Aussitôt que Montfort se fut aperçu de l’hésitation des Toulousains qui venaient à lui, il fit saisir tous ceux qui étaient arrivés au camp, et courir après les autres, qui, désespérés et criant à la trahison, s’empressaient en toute hâte de rentrer dans leurs murailles. Bientôt toutes les cloches de la ville donnèrent le signal lugubre d’un combat où chacun devait prendre part.

L’armée de Simon toute entière se jeta sur la ville. Plusieurs portes furent forcées, et partout où les croisés purent pénétrer, leur présence fut signalée par un incendie. Bientôt la nuit survint, et, à la lueur des maisons brûlantes, les incendiaires s’avancèrent jusqu’aux approches du capitole.

Les Toulousains s’étaient ralliés sur ce point central. Ils occupaient la place principale ainsi que les rues adjacentes, et se précipitèrent par toutes les issues sur les soldats de Simon, qui d’autre part étaient assaillis du haut des maisons par une grêle de pierres, de vieux meubles, d’eau et d’huile bouillante. Les croisés furent obligés de reculer, laissant les rues jonchées de cadavres que foulaient sous leurs pieds les bourgeois furieux.
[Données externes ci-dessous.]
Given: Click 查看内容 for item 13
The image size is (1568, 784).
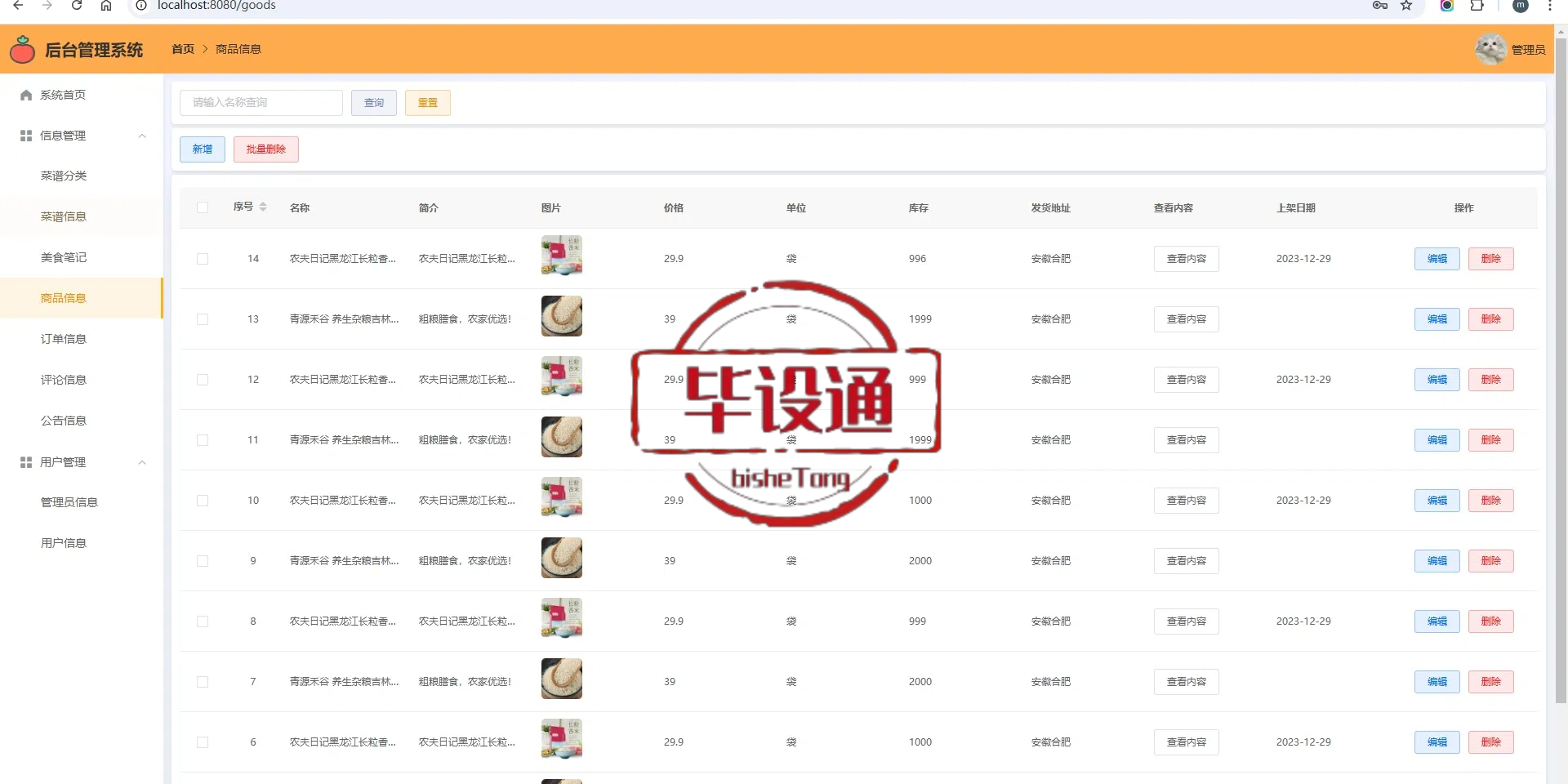Looking at the screenshot, I should point(1186,319).
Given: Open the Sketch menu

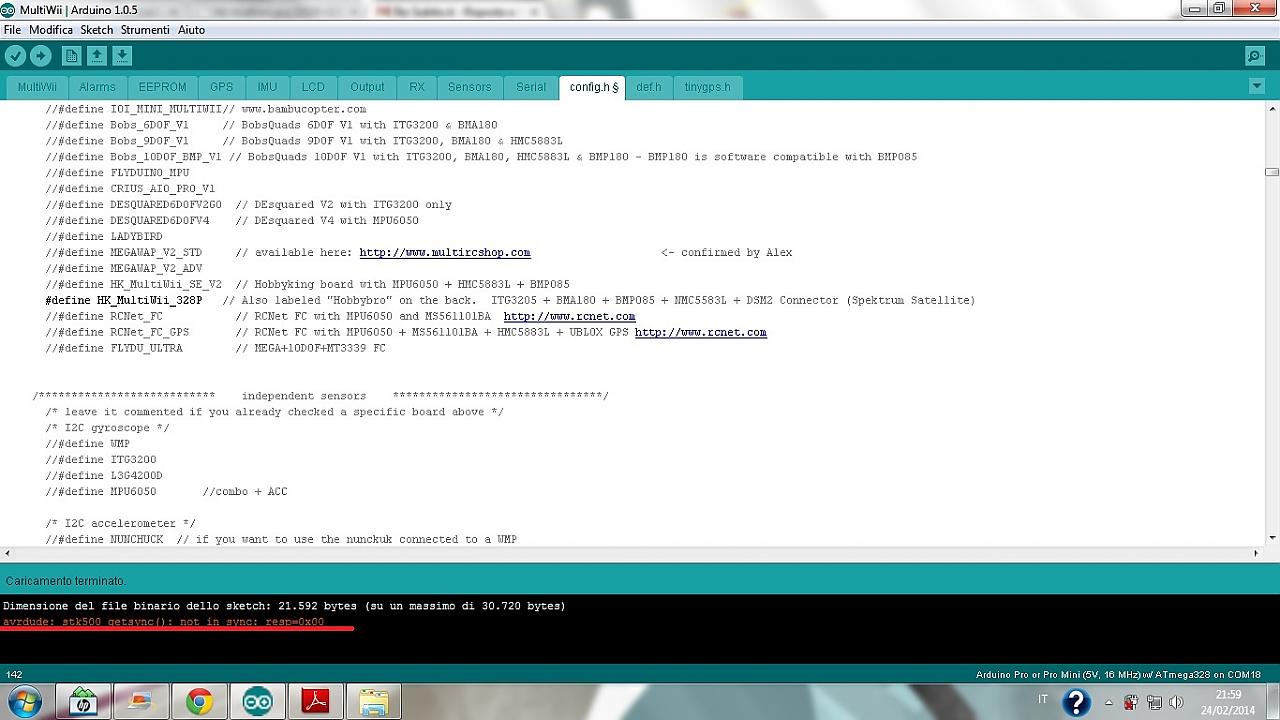Looking at the screenshot, I should (97, 30).
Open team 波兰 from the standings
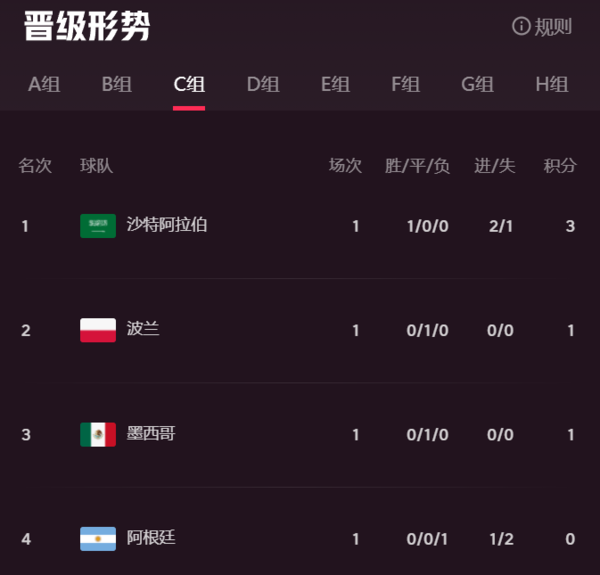The height and width of the screenshot is (575, 600). (x=143, y=329)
La retraite s’opéra jusqu’à la place de St.-Étienne, qu’un dernier effort des Toulousains fit aussi évacuer. Montfort et les siens se réfugièrent dans la cathédrale et le palais épiscopal, où les laissèrent les habitans occupés à sauver les restes de leurs maisons flamboyantes.

Simon se fit amener les nombreux prisonniers qui étaient en son pouvoir, et leur intima qu’ils seraient décapités, si les Toulousains n’avaient fait leur soumission avant que le soleil du lendemain eut marqué l’heure de midi.

L’évêque Foulques prévint cette mesure violente et insensée, et ne désespéra point de désarmer encore les Toulousains par un nouvel artifice.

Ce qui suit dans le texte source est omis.